What Is Microneedling?
Collagen Induction Therapy, also known as Microneedling, is the process of pricking tiny holes into the top layers of the skin using either a Dermapen or a Dermaroller. This process causes micro-injuries in the skin, causing collagen and elastin to start producing.
This production takes place as the skin starts to heal itself from the procedure. The results from this treatment include plump skin, as well as the reduction of fine lines and wrinkles. Microneedling can also improve acne scars, stretch marks, alopecia, skin tightening, hyperpigmentation, and other skin conditions.
Basically, microneedling allows for both collagen/elastin production and allows for products/serums to penetrate the deeper layers of your skin. This ensures that your skin is absorbing all of the nutrients you are feeding it.
Who Can Deliver a CIT Treatment?
Be very cautious when considering receiving a microneedling treatment. Most states forbid estheticians from performing this service unless they are under direct supervision of a medical professional. Any needle sized over 0.3 mm or longer is considered Class Two or Class Three medical device.
As long as a needle is under 0.3mm long, and the device is advertised solely for cosmetic purposes, then an esthetician may use it. However, it is recommended for estheticians to be safe than sorry.
What to Expect During the Procedure
It is common for Dermatologists to use a 1mm length needle during a microneedling service. This treatment will reach all the way down to the dermis.
- Numbing cream is applied to the treatment area
- Dermapen is applied or Dermaroller is rolled in different directions across the face to create micro-holes in the skin
- 20-30 minute procedure
This procedure may leave your skin red for a few days. This is common as your skin is recovering from the micro-injuries. Expect to receive a series of these treatments in order to get the most benefit.

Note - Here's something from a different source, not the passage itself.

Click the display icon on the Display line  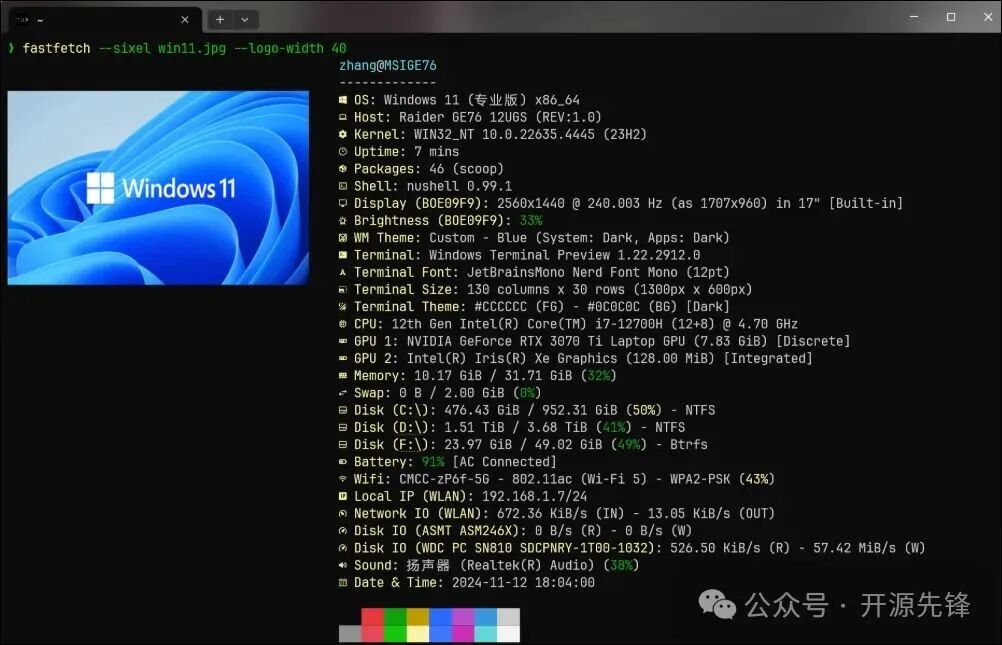(x=344, y=203)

Skin Type and Contraindications
While micro needling is safe and effective for all skin types, it is important to be aware of the contraindications that come with it. If you are experiencing a breakout or have conditions such as eczema or psoriasis, it is not recommended you receive a microneedling treatment.
It is always best to talk to your dermatologist if you are curious about this treatment. Even with conditions such as psoriasis (which can worsen in the injured areas), they will know your skin best and will give you their best advice.

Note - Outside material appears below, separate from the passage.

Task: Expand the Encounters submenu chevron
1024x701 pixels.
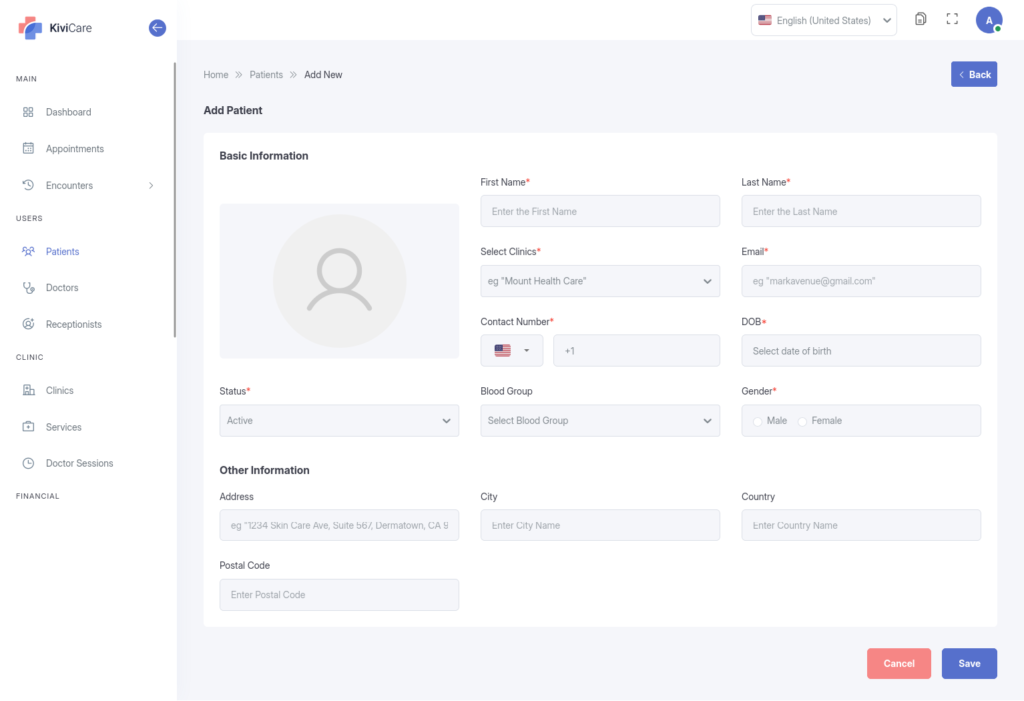Action: [x=151, y=185]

Microneedling and Dermarolling Contraindications
- Breakouts, inflamed, or irritated skin
- Skin conditions like eczema or psoriasis
- Diabetic clients
- Rosacea Inflammation/breakout
- After a botox treatment or any injectable fillers
- Keloid scarring
- Avoid skin tags and moles
- Avoid any raised lesions
- As with all treatments, do not receive microneedling on open wounds/active lesions such as herpes
Risks Associated with Microneedling and Dermarolling
- Spread of infection from rolling over acneic skin/ blemishes. For best results, make sure your skin is clear before treatment.
- A bad skin reaction caused by using the wrong products or rolling over the inflamed/irritated skin.

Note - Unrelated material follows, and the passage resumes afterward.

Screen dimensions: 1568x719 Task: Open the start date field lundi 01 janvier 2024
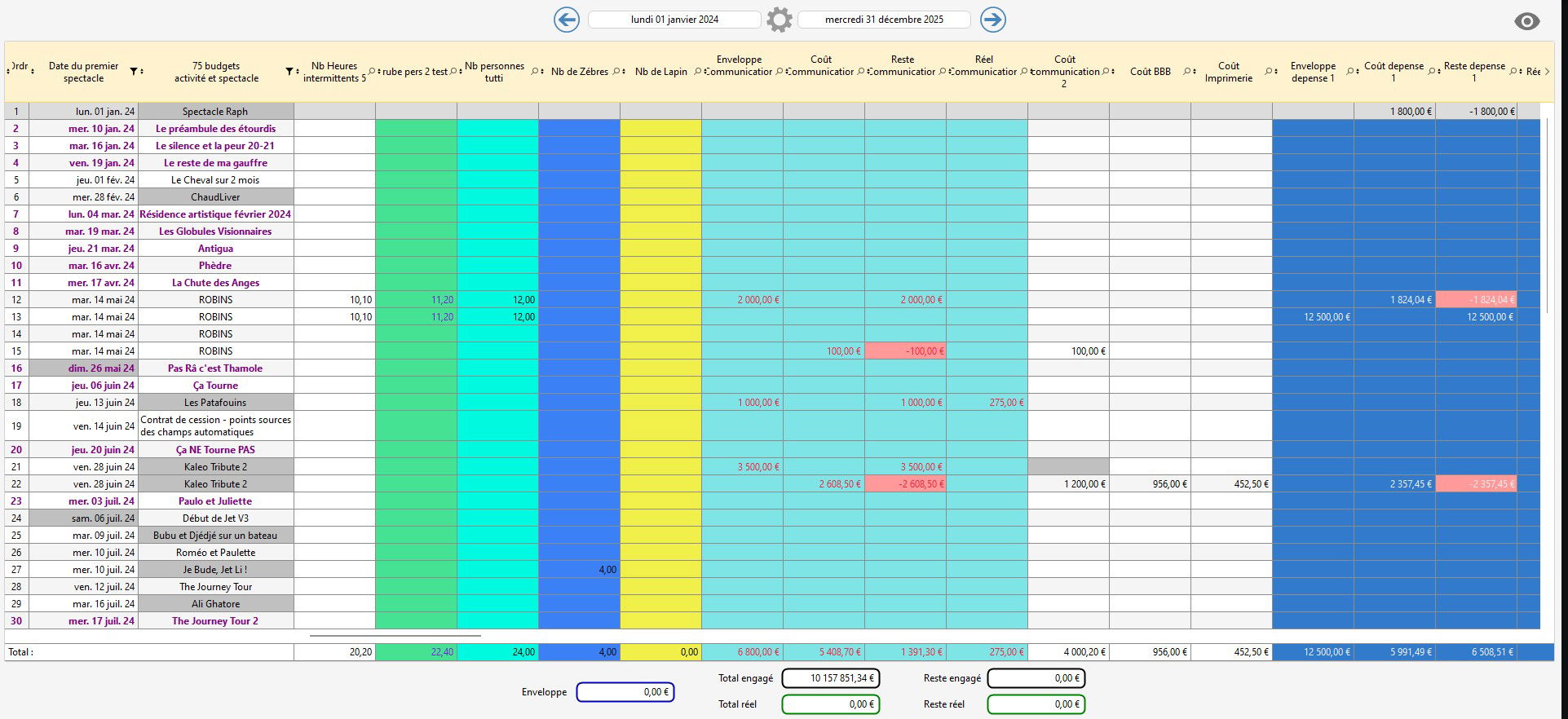click(x=674, y=20)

- Using Vitamin C serums post treatment
- At-home treatments not properly performed (scarring)
- At-home treatments with dull, dirty needles (infection)
Microneedling is a very intriguing procedure, but it is one that should not be performed at home. Although the rollers accessible to the public are the shorter lengthed versions, a lot of damage can be done if you are not properly trained.
You may end up scarring your skin or giving yourself an infection. You can even end up with hyperpigmented skin.
Interested in microneedling? Talk to your dermatologist to see if microneedling is a good option for you. They will tell you exactly what your skin needs.